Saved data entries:
== Segment start ==

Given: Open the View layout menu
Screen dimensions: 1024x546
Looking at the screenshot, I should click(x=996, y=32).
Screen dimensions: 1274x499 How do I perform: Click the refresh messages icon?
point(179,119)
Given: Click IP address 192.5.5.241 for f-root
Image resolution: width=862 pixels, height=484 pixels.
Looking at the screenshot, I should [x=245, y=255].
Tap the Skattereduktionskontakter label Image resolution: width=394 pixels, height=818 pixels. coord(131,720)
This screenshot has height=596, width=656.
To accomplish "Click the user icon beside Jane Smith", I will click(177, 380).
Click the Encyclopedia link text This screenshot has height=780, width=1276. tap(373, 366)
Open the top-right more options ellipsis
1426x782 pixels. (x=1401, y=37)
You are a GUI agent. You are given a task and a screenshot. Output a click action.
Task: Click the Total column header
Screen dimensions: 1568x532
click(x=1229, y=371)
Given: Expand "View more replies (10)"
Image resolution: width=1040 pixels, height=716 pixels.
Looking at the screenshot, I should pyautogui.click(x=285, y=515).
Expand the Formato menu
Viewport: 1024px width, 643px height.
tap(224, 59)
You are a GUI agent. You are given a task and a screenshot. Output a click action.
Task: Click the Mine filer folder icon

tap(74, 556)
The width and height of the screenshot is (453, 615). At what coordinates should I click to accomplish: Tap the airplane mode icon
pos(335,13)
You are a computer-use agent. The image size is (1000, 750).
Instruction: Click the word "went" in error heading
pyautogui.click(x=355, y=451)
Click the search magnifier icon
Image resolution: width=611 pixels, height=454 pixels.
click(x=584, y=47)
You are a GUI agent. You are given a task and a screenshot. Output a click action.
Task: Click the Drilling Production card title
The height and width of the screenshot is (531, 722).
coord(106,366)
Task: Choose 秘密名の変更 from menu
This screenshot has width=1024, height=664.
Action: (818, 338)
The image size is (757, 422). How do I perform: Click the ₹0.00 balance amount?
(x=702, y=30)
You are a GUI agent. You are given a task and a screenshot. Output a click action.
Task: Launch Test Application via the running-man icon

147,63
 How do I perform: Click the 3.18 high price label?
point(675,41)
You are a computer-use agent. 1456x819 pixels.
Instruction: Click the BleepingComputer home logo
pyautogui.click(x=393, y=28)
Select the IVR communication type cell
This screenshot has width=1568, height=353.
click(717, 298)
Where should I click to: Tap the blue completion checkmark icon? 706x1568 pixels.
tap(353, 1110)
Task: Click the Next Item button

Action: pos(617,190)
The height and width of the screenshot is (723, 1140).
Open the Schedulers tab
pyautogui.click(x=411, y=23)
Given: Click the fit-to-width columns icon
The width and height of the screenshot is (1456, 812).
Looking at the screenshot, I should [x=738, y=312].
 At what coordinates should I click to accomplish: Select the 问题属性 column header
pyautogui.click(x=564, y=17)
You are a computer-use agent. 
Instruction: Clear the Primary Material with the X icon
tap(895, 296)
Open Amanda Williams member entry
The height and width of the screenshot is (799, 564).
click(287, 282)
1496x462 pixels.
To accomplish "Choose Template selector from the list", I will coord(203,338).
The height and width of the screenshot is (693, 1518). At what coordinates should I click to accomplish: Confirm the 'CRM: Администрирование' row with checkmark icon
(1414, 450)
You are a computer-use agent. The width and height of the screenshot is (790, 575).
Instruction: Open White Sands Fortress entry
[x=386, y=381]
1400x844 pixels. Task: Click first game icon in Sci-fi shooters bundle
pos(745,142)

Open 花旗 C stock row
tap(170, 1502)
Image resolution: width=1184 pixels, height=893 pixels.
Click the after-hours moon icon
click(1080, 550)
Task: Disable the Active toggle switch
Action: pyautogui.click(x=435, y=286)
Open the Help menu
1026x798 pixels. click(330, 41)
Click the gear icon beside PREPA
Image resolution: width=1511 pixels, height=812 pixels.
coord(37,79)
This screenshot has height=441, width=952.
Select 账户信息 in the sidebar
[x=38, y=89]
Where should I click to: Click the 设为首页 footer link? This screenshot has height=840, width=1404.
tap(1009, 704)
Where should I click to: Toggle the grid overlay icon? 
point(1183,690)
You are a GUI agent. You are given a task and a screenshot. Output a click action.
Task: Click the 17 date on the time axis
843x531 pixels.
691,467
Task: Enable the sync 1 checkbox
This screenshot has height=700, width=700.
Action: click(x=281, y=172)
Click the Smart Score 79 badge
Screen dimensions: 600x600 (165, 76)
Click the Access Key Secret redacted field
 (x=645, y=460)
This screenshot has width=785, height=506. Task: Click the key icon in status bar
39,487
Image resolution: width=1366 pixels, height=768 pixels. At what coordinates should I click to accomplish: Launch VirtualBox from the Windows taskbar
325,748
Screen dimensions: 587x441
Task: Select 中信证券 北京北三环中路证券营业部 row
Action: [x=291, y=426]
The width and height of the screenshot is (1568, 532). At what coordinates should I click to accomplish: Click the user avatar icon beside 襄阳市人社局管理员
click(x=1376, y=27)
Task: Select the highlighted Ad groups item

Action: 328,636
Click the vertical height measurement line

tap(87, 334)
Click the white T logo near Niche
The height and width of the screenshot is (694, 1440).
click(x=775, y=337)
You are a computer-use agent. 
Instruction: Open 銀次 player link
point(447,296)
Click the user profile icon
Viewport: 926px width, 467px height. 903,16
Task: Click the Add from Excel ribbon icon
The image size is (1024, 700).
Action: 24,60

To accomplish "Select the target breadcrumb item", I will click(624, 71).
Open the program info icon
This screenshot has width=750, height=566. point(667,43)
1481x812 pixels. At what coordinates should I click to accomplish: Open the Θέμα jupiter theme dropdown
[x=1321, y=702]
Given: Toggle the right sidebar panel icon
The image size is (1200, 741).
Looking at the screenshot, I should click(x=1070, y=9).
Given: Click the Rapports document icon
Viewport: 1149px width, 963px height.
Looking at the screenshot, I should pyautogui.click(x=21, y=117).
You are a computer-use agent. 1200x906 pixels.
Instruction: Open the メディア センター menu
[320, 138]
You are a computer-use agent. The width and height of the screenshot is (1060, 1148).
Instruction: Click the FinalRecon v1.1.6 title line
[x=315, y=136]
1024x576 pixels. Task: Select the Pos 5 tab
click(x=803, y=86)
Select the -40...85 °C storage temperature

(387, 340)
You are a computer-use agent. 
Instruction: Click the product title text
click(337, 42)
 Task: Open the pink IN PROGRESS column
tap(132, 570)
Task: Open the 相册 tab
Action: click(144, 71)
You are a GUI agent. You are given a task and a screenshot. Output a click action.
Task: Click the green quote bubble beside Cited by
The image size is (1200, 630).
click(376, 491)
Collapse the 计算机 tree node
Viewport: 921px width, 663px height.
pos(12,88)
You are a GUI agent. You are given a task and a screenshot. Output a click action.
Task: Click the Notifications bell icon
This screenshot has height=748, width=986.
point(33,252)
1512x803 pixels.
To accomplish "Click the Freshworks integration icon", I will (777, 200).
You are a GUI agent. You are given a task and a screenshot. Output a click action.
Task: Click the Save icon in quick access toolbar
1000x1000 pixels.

== Segment end ==

What the exercise asks:
Identify every line above that includes the word "Expand", and show those lines.

Result of the exercise:
Given: Expand "View more replies (10)"
Expand the Formato menu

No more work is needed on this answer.